→ **Input for this task**
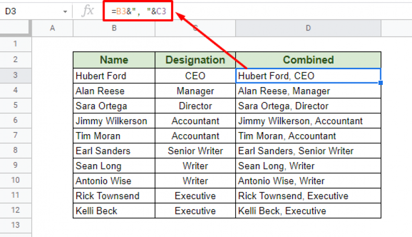Select the Name header cell
The image size is (412, 237).
tap(114, 60)
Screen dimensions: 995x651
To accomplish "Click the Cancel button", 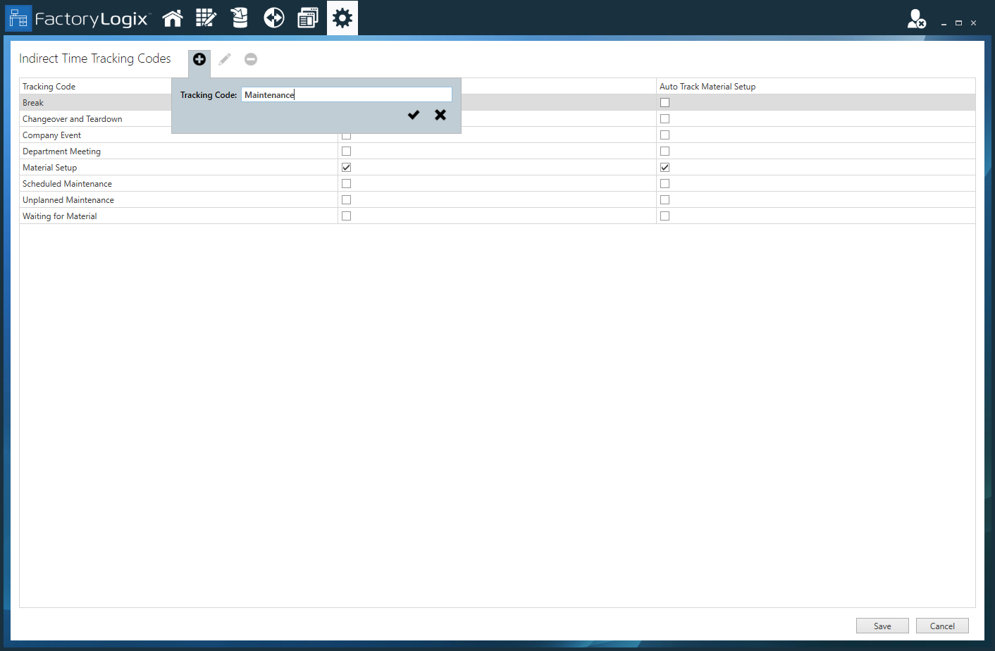I will click(x=942, y=626).
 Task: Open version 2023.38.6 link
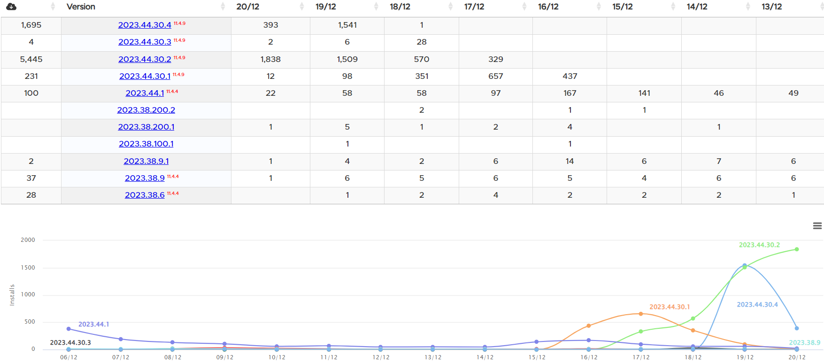click(x=145, y=195)
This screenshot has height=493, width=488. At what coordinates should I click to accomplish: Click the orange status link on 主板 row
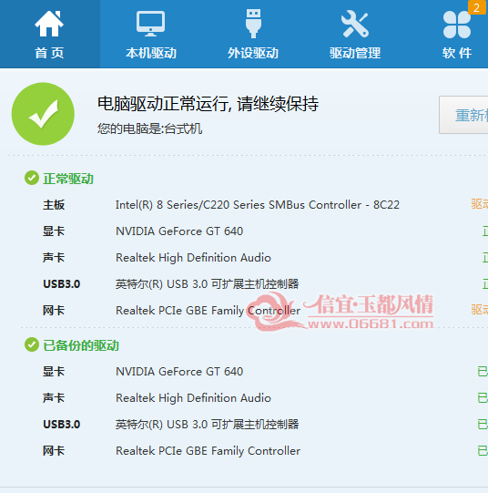[480, 204]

→ **Problem requirements**
Nothing but the lines from the line containing "Task: Open version 2023.38.6 link" through the last line of the material may be output, and they must be copied exactly, without pictures.

→ **Your response**
 Task: Open version 2023.38.6 link
click(x=145, y=195)
This screenshot has height=493, width=488. At what coordinates should I click to accomplish: Click the orange status link on 主板 row
[480, 204]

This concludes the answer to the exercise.